Given the managers' belief that sector valuations look attractive following its recent derating, and that growth in renewable energies should also resume, it is no surprise that there is now an increased weighting towards Europe.

Meanwhile, a key element of its energy exposure is Lonestar Resources, which is focused on shale oil and gas exploration from its 30,000 acres in Texas. This is not an exploration company - the reserves are proven. And yet it looks cheap relative to its peers, despite very favourable fundamentals and statistics. Ways are being explored to put this right and raise the profile, including a main board listing on the NYSE or Nasdaq exchanges.

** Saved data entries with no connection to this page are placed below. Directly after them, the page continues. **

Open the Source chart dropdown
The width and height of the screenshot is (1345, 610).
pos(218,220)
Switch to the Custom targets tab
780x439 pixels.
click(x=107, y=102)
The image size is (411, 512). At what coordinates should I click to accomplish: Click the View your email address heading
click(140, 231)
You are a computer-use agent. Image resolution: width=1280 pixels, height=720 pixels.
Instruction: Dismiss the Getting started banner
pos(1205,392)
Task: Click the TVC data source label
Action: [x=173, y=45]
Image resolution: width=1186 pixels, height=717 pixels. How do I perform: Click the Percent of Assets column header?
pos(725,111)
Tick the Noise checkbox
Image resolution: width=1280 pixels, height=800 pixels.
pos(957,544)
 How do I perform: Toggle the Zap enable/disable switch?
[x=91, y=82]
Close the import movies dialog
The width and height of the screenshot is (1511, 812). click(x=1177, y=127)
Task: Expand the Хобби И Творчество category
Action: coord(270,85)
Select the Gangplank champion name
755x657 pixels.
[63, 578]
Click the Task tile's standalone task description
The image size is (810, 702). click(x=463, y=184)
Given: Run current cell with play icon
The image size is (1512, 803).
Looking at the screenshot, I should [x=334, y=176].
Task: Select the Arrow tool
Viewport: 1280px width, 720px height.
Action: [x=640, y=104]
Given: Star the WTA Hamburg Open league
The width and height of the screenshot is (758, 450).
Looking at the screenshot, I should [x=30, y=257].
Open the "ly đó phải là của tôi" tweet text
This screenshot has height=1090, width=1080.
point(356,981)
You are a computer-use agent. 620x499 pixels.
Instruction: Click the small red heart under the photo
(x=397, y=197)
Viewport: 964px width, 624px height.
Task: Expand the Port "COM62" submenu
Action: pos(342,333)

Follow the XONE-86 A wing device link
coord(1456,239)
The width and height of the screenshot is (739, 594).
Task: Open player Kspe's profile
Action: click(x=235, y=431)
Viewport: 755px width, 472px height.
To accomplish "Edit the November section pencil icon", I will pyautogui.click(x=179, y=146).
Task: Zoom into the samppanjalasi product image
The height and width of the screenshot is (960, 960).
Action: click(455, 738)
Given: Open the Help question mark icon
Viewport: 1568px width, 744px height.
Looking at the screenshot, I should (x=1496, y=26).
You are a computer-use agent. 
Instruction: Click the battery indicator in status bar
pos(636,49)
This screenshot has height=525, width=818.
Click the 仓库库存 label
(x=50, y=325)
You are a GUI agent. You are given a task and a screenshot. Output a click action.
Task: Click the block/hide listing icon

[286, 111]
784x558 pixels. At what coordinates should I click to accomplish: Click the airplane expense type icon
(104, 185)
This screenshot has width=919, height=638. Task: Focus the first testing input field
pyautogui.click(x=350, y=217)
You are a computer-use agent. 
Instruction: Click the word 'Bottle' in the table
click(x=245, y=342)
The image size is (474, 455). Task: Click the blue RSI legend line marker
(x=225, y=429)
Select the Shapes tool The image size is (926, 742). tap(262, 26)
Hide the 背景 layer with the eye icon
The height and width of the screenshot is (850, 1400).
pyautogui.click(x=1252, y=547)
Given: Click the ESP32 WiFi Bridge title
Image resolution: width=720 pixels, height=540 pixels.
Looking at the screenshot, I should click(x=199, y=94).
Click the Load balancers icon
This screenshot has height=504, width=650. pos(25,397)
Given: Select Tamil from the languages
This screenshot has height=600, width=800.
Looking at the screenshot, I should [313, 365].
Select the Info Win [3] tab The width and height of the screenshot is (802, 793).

All in all, ECWO is undervalued. It stands on a 20 per cent-plus discount and offers a near 6 per cent yield, supported by over a year's revenue reserves. A continuation vote in 2016, an experienced management team that has recently and significantly added to its holdings, and gearing of over 50 per cent, suggest ECWO is well placed to benefit from any improvement in sentiment both by way of NAV growth and narrowing of the discount.

 

Other portfolio changes

Other changes to both portfolios during September included the top-slicing of International Biotechnology Trust (IBT) after a tremendous run in the sector generally, and a significant narrowing of the discount since last adding to both portfolios in April 2014 when standing on 20 per cent-plus.

In addition, I sold the Income portfolio's holding of BlackRock Commodities Income (BRCI) when standing on a small premium, in part because I remain concerned about the ability of some of the large oil and mining companies to maintain their dividends in the current environment.